FERS Transferees often have complex pension calculations and need personalized analysis to understand how the two systems will work together — including potential WEP impacts on Social Security.
Enhanced Pension
Based on your Civilian service time, salary and a multiplier (different than regular fers).
Social Security
Full participation, with early eligibility under special provisions.
Thrift Savings Plan
Employee contributions + agency match (up to 5%).
Eligibility
Early Retirement: Eligible at age 50 with 20 years or any age with 25 years of qualifying service.
Mandatory Retirement
Often required at age 57.
Considerations
- Higher retirement deductions from paycheck.
- TSP and FEHB rules are the same, but timing of separation is critical.
Our Agents know how to maximize each part specifically for your situation
Don’t go into retirement without knowing how each piece affects you!
Frequently Asked Questions
How is my High-3 Calculated?
Your High-3 salary is the average of your highest-paid 36 consecutive months of basic pay — usually your last three years of service, but not always
– It includes your base salary and certain pay types like LEAP (for law enforcement)
– It does not include overtime, bonuses, awards, or differentials
Example:
If your basic pay (plus LEAP, if applicable) was:
$120,000 one year
$118,000 the next
$122,000 the third year
Your High-3 = ($120,000 + $118,000 + $122,000) ÷ 3 = $120,000
This number is used to calculate your pension — so the higher your High-3, the higher your retirement benefit.

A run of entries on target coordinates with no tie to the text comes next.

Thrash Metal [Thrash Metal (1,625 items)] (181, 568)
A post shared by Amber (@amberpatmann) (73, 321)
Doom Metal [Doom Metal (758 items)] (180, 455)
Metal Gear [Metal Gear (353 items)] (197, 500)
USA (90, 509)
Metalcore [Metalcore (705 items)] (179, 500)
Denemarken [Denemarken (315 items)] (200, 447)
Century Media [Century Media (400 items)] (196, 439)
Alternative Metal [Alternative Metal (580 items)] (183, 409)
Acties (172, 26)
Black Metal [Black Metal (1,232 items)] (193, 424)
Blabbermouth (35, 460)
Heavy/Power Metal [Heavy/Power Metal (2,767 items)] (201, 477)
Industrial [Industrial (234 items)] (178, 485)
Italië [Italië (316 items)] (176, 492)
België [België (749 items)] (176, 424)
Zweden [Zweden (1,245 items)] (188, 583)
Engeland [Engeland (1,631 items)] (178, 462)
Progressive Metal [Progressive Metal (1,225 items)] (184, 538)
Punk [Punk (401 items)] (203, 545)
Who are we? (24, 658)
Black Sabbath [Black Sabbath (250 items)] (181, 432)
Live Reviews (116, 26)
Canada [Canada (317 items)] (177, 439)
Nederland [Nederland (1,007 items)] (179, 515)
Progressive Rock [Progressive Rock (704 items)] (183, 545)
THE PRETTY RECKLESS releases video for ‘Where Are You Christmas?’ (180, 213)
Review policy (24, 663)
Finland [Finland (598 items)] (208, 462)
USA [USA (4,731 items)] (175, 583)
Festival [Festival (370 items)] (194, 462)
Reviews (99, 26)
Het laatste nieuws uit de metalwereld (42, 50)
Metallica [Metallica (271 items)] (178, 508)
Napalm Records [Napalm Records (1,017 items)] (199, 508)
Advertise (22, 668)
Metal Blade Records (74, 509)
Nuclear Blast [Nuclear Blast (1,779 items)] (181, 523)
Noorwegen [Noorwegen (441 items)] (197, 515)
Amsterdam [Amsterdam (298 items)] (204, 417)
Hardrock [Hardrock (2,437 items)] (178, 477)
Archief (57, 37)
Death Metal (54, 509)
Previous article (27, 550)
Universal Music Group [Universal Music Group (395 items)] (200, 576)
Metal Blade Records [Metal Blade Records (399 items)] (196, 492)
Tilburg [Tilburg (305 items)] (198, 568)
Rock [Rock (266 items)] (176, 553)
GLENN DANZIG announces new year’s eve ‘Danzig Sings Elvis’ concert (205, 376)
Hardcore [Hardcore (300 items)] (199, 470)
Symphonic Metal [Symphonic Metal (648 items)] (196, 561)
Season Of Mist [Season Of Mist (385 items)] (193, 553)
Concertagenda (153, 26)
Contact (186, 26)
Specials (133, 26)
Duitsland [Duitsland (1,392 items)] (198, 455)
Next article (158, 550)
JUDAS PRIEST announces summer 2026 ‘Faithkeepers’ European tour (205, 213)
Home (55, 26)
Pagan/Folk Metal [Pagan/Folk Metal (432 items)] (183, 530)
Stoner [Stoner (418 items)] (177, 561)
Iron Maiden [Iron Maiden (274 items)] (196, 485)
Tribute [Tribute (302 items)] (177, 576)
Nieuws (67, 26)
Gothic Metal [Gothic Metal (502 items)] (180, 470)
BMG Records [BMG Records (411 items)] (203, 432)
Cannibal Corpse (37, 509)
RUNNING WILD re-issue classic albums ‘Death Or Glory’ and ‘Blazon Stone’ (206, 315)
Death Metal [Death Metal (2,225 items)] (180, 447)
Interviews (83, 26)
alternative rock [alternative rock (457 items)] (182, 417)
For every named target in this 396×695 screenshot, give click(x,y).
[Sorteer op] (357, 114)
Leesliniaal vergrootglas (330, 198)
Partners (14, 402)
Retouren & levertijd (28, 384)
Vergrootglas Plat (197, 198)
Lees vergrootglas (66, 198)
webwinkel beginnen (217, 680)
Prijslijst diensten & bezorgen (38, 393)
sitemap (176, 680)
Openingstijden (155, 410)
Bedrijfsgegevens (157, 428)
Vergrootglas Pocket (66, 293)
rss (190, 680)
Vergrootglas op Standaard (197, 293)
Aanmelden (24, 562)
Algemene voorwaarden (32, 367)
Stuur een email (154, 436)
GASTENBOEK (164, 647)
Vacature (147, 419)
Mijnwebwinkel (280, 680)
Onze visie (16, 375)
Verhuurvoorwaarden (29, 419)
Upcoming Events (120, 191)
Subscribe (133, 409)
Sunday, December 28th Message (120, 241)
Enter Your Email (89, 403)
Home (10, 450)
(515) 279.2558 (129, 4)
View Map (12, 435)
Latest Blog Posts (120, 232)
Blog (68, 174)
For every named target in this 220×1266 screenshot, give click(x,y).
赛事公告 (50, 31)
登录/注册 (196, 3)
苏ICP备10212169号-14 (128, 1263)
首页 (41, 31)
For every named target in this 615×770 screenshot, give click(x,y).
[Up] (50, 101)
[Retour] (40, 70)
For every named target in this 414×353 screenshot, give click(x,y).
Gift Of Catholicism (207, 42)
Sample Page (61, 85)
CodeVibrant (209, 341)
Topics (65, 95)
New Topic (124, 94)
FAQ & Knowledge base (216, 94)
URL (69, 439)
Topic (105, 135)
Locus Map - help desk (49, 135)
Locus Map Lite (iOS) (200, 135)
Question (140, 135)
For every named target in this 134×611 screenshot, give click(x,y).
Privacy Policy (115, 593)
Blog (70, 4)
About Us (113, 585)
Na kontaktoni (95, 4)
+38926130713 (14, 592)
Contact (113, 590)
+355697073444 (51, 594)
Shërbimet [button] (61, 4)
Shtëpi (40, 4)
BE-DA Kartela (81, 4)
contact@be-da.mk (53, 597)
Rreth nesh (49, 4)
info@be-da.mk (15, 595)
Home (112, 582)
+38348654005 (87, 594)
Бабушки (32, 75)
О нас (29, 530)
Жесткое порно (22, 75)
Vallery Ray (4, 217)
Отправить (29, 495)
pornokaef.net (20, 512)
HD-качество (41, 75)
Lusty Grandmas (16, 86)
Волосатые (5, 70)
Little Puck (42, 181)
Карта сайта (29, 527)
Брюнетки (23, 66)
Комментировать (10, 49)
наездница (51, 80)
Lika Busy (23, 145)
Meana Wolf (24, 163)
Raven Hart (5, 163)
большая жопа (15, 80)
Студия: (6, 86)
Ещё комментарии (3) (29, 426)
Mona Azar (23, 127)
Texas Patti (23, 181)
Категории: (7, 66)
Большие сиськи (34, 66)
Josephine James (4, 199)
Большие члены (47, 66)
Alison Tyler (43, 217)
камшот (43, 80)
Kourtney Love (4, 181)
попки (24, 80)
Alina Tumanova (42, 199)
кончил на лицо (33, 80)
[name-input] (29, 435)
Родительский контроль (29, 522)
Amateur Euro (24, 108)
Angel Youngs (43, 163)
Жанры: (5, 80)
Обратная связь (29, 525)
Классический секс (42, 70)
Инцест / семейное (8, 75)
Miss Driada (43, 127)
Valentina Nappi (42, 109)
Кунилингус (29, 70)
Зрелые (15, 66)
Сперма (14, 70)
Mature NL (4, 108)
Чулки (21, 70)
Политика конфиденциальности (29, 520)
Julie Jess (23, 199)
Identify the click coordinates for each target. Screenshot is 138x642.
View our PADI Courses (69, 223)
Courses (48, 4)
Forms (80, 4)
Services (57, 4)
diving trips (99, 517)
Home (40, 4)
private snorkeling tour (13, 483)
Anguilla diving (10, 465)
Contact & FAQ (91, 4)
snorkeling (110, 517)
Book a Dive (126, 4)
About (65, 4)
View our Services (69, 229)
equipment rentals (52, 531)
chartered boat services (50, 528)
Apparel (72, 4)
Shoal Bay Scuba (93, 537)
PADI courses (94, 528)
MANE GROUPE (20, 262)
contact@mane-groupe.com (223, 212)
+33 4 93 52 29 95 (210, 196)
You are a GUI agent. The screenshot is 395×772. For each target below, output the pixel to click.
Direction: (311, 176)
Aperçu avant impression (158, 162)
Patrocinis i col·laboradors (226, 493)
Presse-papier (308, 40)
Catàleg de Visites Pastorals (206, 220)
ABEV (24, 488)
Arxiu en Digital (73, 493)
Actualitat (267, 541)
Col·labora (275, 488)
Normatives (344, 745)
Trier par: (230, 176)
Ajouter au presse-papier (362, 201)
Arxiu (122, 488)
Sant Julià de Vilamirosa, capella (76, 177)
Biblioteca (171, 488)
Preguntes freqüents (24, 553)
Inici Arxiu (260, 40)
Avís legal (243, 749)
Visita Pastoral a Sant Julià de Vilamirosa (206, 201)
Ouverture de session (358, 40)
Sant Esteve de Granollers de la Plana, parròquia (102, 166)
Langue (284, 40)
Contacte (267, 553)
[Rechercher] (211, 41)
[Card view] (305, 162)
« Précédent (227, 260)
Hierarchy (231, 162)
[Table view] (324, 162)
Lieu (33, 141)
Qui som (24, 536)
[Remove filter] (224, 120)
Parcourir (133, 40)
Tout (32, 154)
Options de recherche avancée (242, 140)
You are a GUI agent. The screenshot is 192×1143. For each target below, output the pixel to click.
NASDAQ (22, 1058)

What is the Minimum Retirement Age?
Your MRA is the youngest age you can retire under FERS with certain combinations of service.
It depends on your year of birth:
Year of Birth
MRA
Before 1948
55
1953–1964
56
1970 or later
57
You can retire at your MRA with:
30 years of service (full pension)
10+ years of service (reduced pension)
Knowing your MRA helps you plan when you’re eligible to retire and how your benefits may be affected.
What is MRA + 10 Retirement?
If you reach your Minimum Retirement Age (MRA) with at least 10 years of service, you can retire under the MRA + 10 rule.
However, your pension will be permanently reduced by 5% for each year you’re under age 62 — unless you postpone receiving your pension.
Postponing your pension until age 62 (or 60 with 20 years) can eliminate or reduce the penalty.